--- INFORMATION PROVIDED ---

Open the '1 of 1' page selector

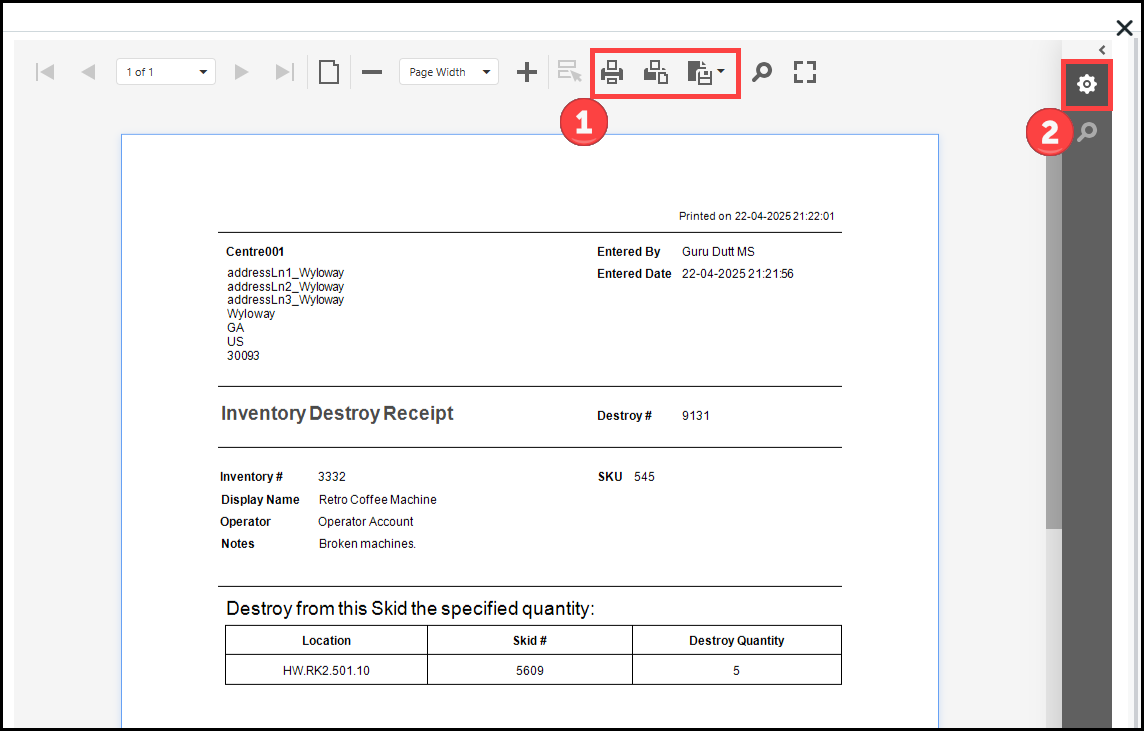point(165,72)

---
--- INFORMATION PROVIDED ---

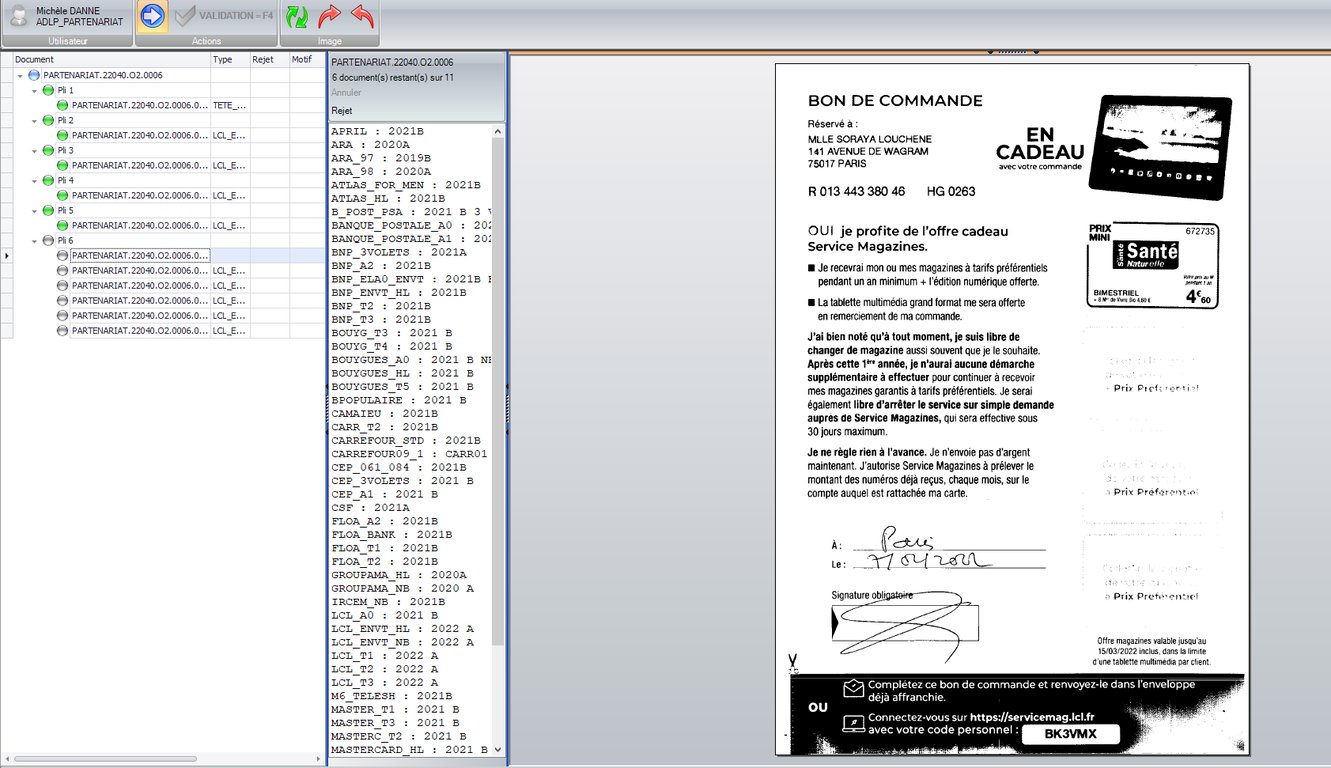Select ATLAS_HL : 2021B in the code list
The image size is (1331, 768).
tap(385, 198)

---
--- INFORMATION PROVIDED ---

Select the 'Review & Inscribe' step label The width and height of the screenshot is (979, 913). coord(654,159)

---

**INSTRUCTIONS TO FOLLOW**
Retype the lines of the records from the line that contains "Select ATLAS_HL : 2021B in the code list" through the line that contains "tap(385, 198)", keeping both of those lines. Leave the pictures out.

**ANSWER**
Select ATLAS_HL : 2021B in the code list
The image size is (1331, 768).
tap(385, 198)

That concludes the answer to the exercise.